* Texte fourni *
(Yellowknife) L’Arctique est plus connu pour ses blizzards que ses pluies, mais cela pourrait changer d’ici les 80 prochaines années.

Le nombre de jours pluvieux pourrait doubler dans cette région, selon une nouvelle projection de l’American Geophysical Union. L’étude a été publiée dans le journal de l’organisation, Earth’s Future.

Des scientifiques chinois et néerlandais ont utilisé des modèles climatologiques pour prédire les précipitations dans l’Arctique jusqu’en 2100.

Non seulement, il pleuvra plus souvent dans la région, mais les précipitations s’abattront plus tôt au printemps et devraient s’étendre au centre de l’océan Arctique et à l’intérieur du Groenland.

Selon l’auteur principal de l’article, Tingfeng Dou, de l’Université de l’Académie chinoise des sciences, cela pourrait signifier « l’arrivée d’une nouvelle Arctique ».

« Par le passé, les pluies étaient limitées aux extrémités de la calotte glaciaire du Groenland », a-t-il dit dans un communiqué de presse.

L’étude indique que des pluies plus fréquentes et plus intenses pourraient accélérer la fonte du pergélisol, ce qui libérerait un grand volume de gaz à effet de serre, diminuer la couche de neige et réduire la banquise.

Les scientifiques anticipent aussi une hausse des périodes de pluie sur la neige, ce qui pourrait nuire à l’alimentation des animaux comme les rennes, car leur nourriture pourrait être emprisonnée sous la glace. En conséquence, ce changement climatique pourrait aussi toucher ceux qui dépendent de la chasse ou de l’élevage de ces animaux.

« Même une pluie normale peut être considérée comme un évènement extrême dans les régions polaires », souligne le Pr Dou.

Mark Serreze, le directeur du National Snow and Ice Data Center de l’Université du Colorado à Boulder, n’était pas impliqué dans l’étude. Selon lui, il est arrivé que des dizaines de milliers de rennes ou de bœufs musqués périssent parce qu’ils ne pouvaient plus creuser dans le sol gelé après une averse.

Ces répercussions peuvent toucher plusieurs générations. Ce sont des effets assez importants. En constaterons-nous davantage si les changements climatiques se poursuivent ? C’est là la vraie inquiétude.

* Extrait des données *
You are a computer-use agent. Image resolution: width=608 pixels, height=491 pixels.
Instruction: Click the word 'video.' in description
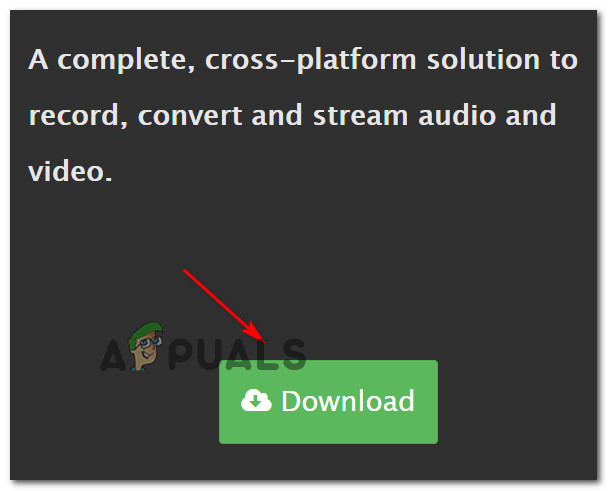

* Consigne *
Poursuivez l'article sur la multiplication des jours de pluie dans l'Arctique en reprenant immédiatement après sa dernière phrase.

* Résultat *
Mark Serreze, directeur du National Snow and Ice Data Center de l’Université du Colorado

M. Serreze dit que l’air peut transporter plus de vapeurs d’eau dans un environnement plus chaud, provoquant plus de précipitations. Et s’il fait plus chaud, il pleuvra plus souvent qu’il neige.

L’étude démontre que les changements dans les précipitations sont surtout attribuables au réchauffement rapide de l’Arctique. Dans cette région, le réchauffement est trop fois plus rapide que la moyenne mondiale. L’augmentation des précipitations contribue aussi à ce phénomène.

D’autres scientifiques conviennent que l’Arctique se réchauffera pendant le XXIe siècle.

Michelle McCrystall, une chercheuse postdoctorale de l’Université du Manitoba, a publié en novembre dernier une étude prédisant que l’Arctique recevra plus de pluie que de neige d’ici 2050. Les stations météorologiques ont déjà constaté la transition des chutes de neige vers la pluie.

« Ce qui nous stupéfie vraiment, c’est le rythme de ces changements », soutient-elle.

Mme McCrystall énumère une liste des conséquences possibles d’une augmentation des pluies dans l’Arctique : des changements dans la circulation océanique et une augmentation du niveau de l’eau et une hausse de la présence des phytoplanctons. Elle met aussi en garde contre des changements climatiques à plus basses latitudes, notant qu’une puissante tempête de neige, surnommée « la Bête de l’Est », qui avait frappé l’Europe en 2018, avait été causée par la réduction de la banquise dans la mer de Barents.

« Ce sont des changements sur le plan local, mais cela peut tout aussi bien affecter le climat de l’hémisphère Nord. »

Cet article a été produit avec le soutien financier des Bourses Facebook et La Presse Canadienne pour les nouvelles.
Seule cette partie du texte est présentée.